Die Bahnfahrt im Wandel der Zeit

Veröffentlicht: 31. Juli 2008 in Freizeitgestaltung, Gelaber, Musik

Um so komplizierter der Ticket-Erwerb, um so reibungsloser klappte die Bahnfahrt nun an sich. Keine Verspätungen, bei jeder Tour hatte ich mehrere Plätze zur Auswahl, keine nervigen Mitreisenden und auch sonst gab es eigentlich nix zu meckern…

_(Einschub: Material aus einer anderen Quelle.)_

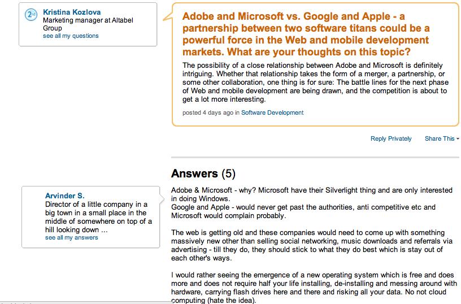Click Reply Privately

point(391,138)
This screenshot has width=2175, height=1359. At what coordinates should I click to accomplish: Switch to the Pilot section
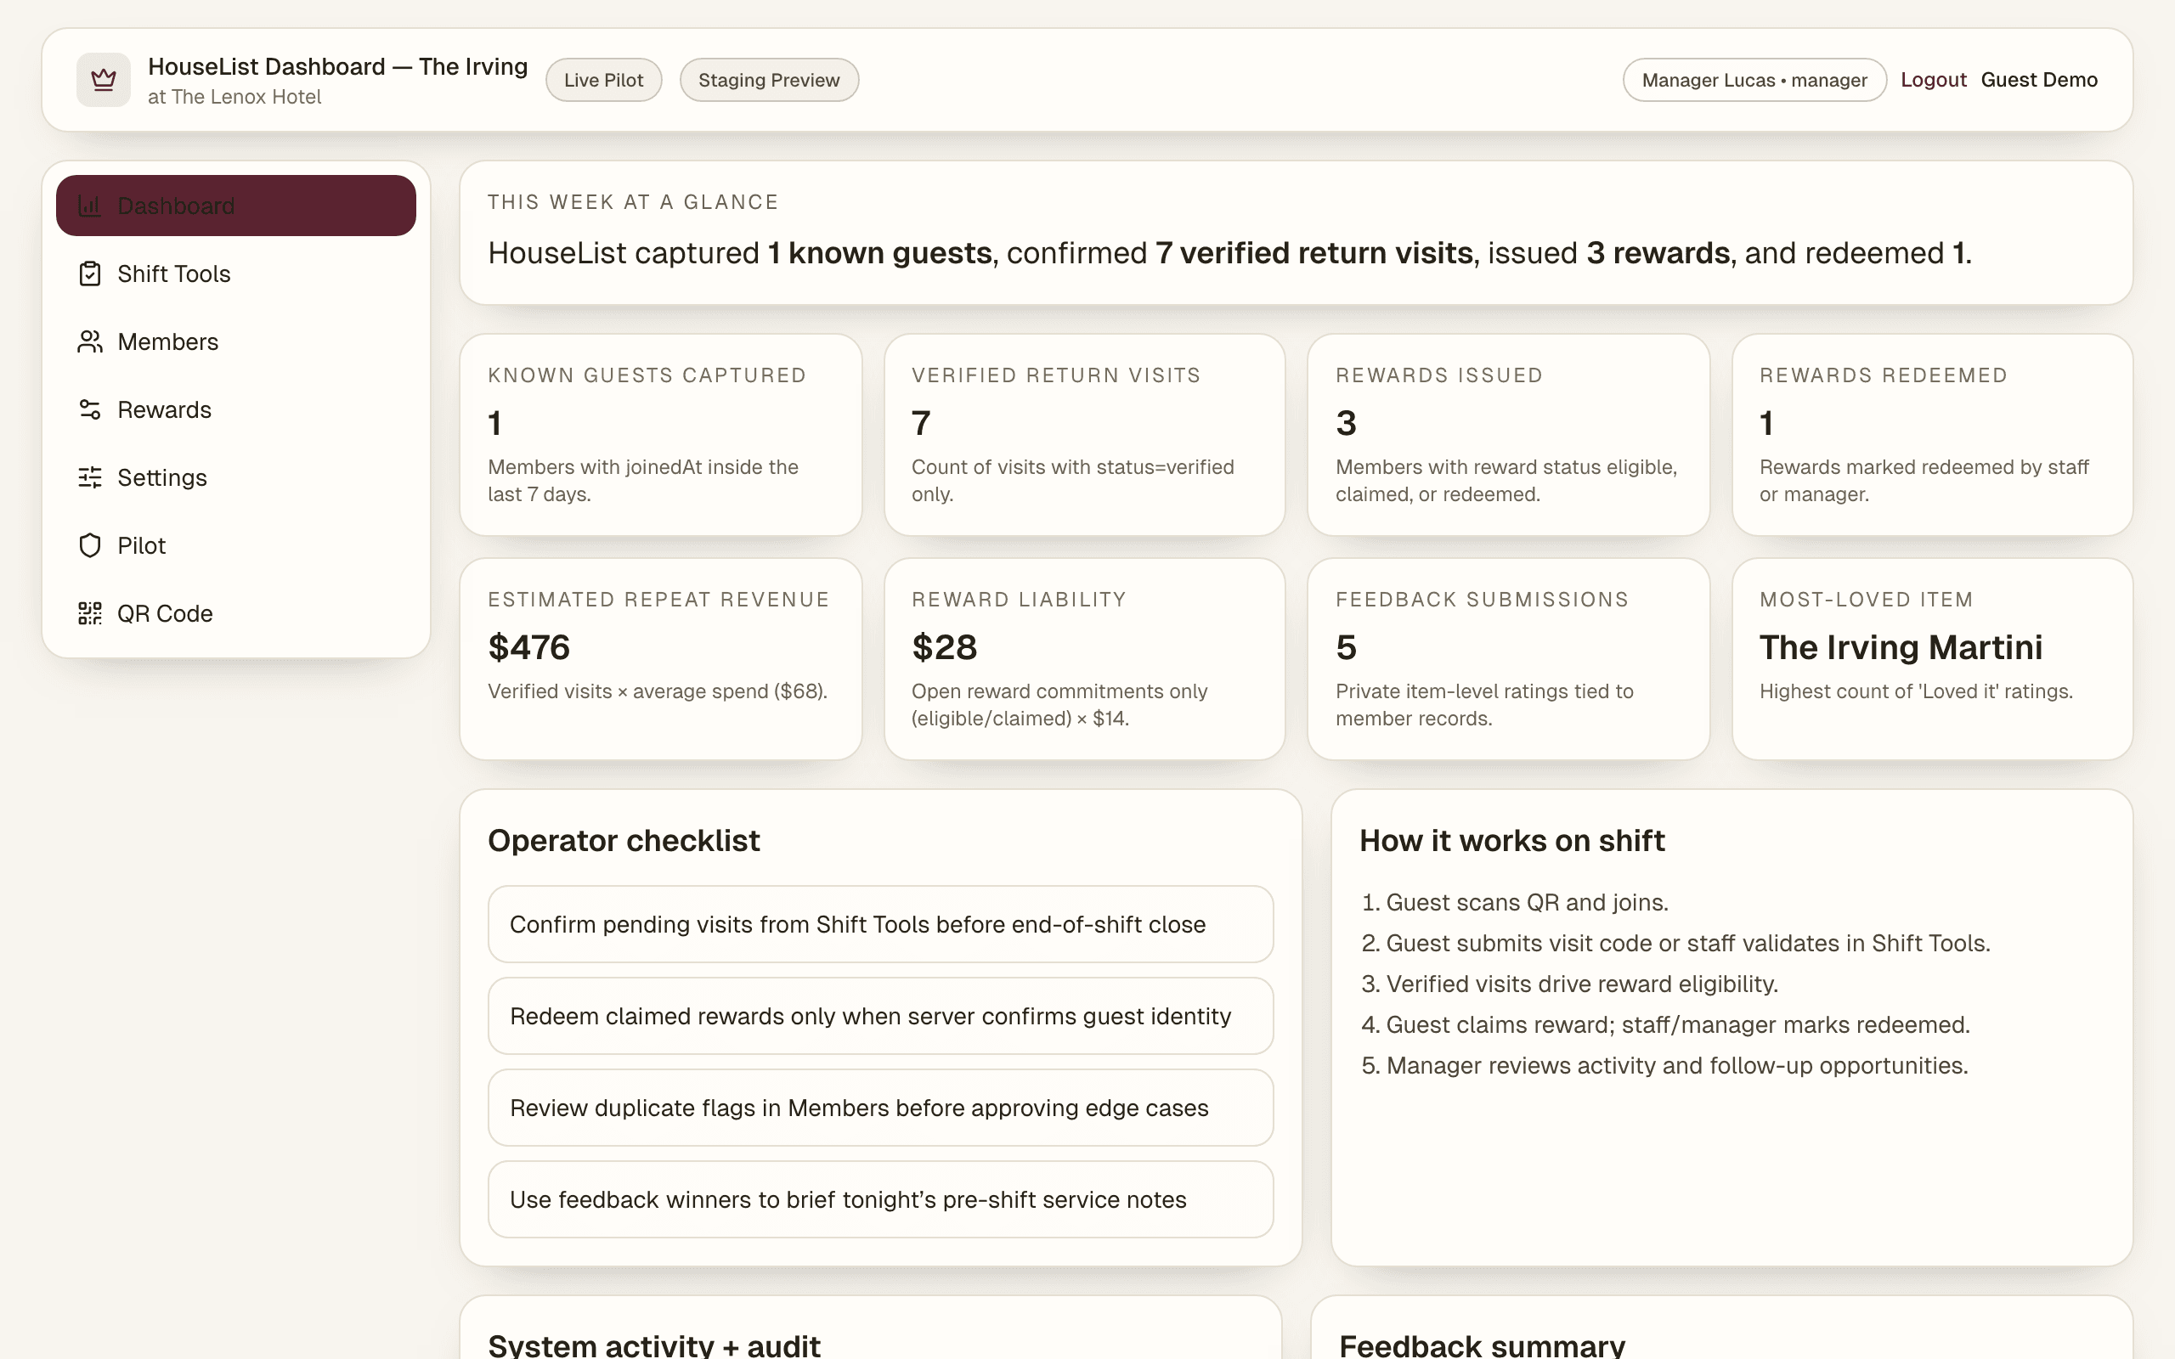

Natürlich kommt jetzt ein „Aber“:
Aber früher bin ich trotzdem lieber mit der Bahn gefahren als heute. Schuld daran sind zwei Umstände, die sich nicht miteinander vertragen: Ich bin noch Raucher und alle Züge sind rauchfrei. An sich ja voll ok. Ich weiß, dass es gesundheitsschädigend ist und will mit meinem Laster nicht andere Menschen belästigen oder gar deren Gesundheit gefährden. Trotzdem nimmt es mir einen festen Bestandteil meiner Bahnfahrtsromantik, der ich gerade heute wieder nachgetrauert habe.
Zu einer perfekten Bahnfahrt gehört für mich nun mal: Ein Fensterplatz, ein freier Sitz neben mir, auf den ich meine Tasche/Rucksack stellen kann, ein nettes Getränk (schon wieder etwas, dem ich nachtrauere, früher gab es so praktische Cola/Rum-Mischungen in der Dose an jedem Bahnhof zu erwerben), gute Musik über Kopfhörer, ein gutes Buch, eine neue „Rock Hard„, ausgiebiges Tagebuchschreiben und dabei hin und wieder eine Zigarette zu rauchen. Die Stunden konnten da nur so verfliegen und ich hab jede Minute genossen!
Heute mangelte es nicht an guter Musik (Juliette & The Licks – „You’re Speaking My Language“, Brand New Sin „Recipe For Desaster“, Daturah – „Reverie“, Opeth „Watershed“, The Mission – „God Is A Bullet“), das gute Buch war „Als wir unsterblich waren“ von Tony Parsons, ich hatte einen Fensterplatz (wunderschöne Landschaften und tolle Ruinen gab es zu bewundern) und mein Rucksack stand neben mir, ich habe Tagebuch geschrieben, die neueste „Rock Hard“ hatte ich auf der Hinfahrt erworben, wieder interessante Ausgabe mit DVD, und musste auch nicht verdursten. Dass es diesmal ganz brav nur Selter war… nun ja, plötzlich war dann keine Zeit mehr, mir was Besseres zu besorgen, und der Wille, einen Weg zu finden war auch gering, denn irgendwie gehören Rauchen und Trinken halt einfach zusammen – wenn man Raucher ist.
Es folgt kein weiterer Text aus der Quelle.